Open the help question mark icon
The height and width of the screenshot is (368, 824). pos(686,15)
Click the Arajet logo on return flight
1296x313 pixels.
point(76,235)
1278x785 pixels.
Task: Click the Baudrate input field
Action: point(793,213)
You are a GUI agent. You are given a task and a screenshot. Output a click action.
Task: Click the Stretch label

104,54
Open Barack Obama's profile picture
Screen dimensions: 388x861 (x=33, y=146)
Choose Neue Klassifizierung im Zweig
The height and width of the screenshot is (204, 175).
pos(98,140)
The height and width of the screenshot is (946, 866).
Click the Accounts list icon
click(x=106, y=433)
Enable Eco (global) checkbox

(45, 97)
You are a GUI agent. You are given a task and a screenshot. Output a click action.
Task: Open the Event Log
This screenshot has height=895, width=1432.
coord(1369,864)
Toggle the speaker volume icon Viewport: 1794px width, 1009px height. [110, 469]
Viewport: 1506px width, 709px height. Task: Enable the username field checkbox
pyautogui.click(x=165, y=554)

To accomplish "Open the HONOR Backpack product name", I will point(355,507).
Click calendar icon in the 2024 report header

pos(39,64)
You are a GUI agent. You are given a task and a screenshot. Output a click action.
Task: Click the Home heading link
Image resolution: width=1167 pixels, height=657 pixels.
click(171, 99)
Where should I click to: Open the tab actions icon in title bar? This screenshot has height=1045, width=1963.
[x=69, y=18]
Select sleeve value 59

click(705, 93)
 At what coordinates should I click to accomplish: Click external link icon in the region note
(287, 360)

The request. Rewrite the items from the line with "Toggle the speaker" to the line with "pyautogui.click(x=165, y=554)" as a two-column CSV headed instruction and response. Give one row per item, put each field in quotation marks, and turn line breaks into spaces.

Complete response.
instruction,response
"Toggle the speaker volume icon Viewport: 1794px width, 1009px height.","[110, 469]"
"Viewport: 1506px width, 709px height. Task: Enable the username field checkbox","pyautogui.click(x=165, y=554)"